Я, беря пример с Грифа, тоже скольжу взглядом по стенам. И к своему удивлению обнаруживаю вместо гобелена с изображением богов — карту. Большую географическую карту с тремя, раскиданными по ней континентами, похожими на торт, неровно разрезанный на три куска, разложенных на синей тарелке океанов. Издалека особенно заметно, что некогда эта земля была единой, но какой-то катаклизм расколол её на три части. И если их приложить друг к другу, то они сойдутся как пазл.

А у меня столько вопросов к Георгу, что, воспользовавшись заминкой, я стараюсь выдать их все:

— Ты что, опять поменял Совет? А куда делся гобелен? Ничего если я встану и подойду к карте? Мне нужно кое-что уточнить.

— Ничего, — улыбается он. И я прямо читаю по его глазам: «Делай что хочешь!» — И кстати к вопросу о том, что я поменял совет, — добавляет он, пока я ещё не встала. — Я ничего не менял. Просто все недовольные новой церковью и законами сбежали.

— А-а-а, так вот откуда столько пустующей дорогой недвижимости? — всё же встаю я, потому что всё равно никто не смеет перебить короля. — Так считай, страна просто избавилась от балласта. Я же правильно поняла, что тот, кто уезжает в Империю, обязан оставить всё здесь, ибо это принадлежит короне: земля, дома, прочее имущество?

— Позвольте я, ваше Величество? — берёт слово некий джентльмен, явно хорошо подкованный в этом вопросе.

— Конечно, Ренард, — кивает король, даже не повернув головы и по-прежнему не сводя с меня глаз.

— За тем, кто принимает подданство другой страны право владения имуществом не сохраняется, — уточняет этот Ренард, среднего возраста серьёзный дядька с брылями, делающими его похожим на усталого бульдога. — Все имеющиеся драгоценности и излишки средств они тоже обязаны сдать в казну.

— Спасибо, господин Ренард, — кланяюсь я и, когда слово дают Барту, повернувшись к благородному собранию спиной, начинаю водить по карте пальцем.

Под его доклад о здоровье личного состава армии я считаю: «Унос! Дуос! Трэс!» тыкая по очереди пальцем в каждый из трёх континентов и если не пританцовываю, то только для того, чтобы доклад Барта тоже не прошёл мимо аудитории.

На карте Трэс стоит верхним. И хоть я не сильна в географии, по очертаниям он напомнил мне Австралию. Он и есть как Австралия, и судя по его удалённости от двух других континентов, и судя по моим представлениям об «трэсийцах», как о голубоглазой и светловолосой нации. Марсилея, столица Трэса — морской порт.
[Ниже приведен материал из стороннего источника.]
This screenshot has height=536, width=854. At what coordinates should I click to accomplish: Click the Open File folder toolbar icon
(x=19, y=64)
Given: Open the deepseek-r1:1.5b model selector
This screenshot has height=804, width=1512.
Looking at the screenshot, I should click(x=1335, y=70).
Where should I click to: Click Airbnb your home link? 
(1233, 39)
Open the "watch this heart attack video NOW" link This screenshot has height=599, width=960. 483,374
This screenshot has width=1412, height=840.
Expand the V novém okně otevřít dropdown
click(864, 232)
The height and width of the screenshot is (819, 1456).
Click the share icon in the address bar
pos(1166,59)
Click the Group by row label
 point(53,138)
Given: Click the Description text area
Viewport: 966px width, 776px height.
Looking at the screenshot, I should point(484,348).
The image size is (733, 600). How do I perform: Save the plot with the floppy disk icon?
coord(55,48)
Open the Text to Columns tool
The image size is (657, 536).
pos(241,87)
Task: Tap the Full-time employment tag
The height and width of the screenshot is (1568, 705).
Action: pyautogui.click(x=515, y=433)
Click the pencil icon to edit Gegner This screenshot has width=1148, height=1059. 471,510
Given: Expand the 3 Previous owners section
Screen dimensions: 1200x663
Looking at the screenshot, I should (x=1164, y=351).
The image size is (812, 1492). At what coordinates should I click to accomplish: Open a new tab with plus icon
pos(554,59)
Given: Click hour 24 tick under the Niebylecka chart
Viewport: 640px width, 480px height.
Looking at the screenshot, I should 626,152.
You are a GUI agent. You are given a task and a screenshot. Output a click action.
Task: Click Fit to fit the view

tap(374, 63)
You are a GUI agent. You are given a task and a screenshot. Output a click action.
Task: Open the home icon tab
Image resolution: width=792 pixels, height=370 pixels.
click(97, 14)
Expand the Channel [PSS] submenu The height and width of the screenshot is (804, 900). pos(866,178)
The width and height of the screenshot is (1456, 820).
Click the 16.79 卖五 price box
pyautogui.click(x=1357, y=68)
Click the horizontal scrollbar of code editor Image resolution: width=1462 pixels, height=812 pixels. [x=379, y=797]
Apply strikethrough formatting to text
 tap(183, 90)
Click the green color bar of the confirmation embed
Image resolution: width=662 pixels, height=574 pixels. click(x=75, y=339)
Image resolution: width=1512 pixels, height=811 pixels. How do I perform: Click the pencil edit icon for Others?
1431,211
А чтобы оказаться на Дуосе — веду я пальцем по пунктиру морского пути, пока Барт уточняет для Георга цифры уже переболевших, ещё лежащих в лазарете и остальных воинов, — надо преодолеть Большой океан.

Дуос — континент самый маленький. Почти симметричный, почти квадратный, он словно кристалл, что выпал из середины раздвинувшихся в стороны Уноса и Трэса. Для меня он как старушка Европа. И хотелось бы видеть его такм же маленьким, сонным, тихим, мирным. Но эти мелкие царьки и князьки всё что-то делят между собой. "Рай для наёмников" — назвал его Барт во время своих уроков.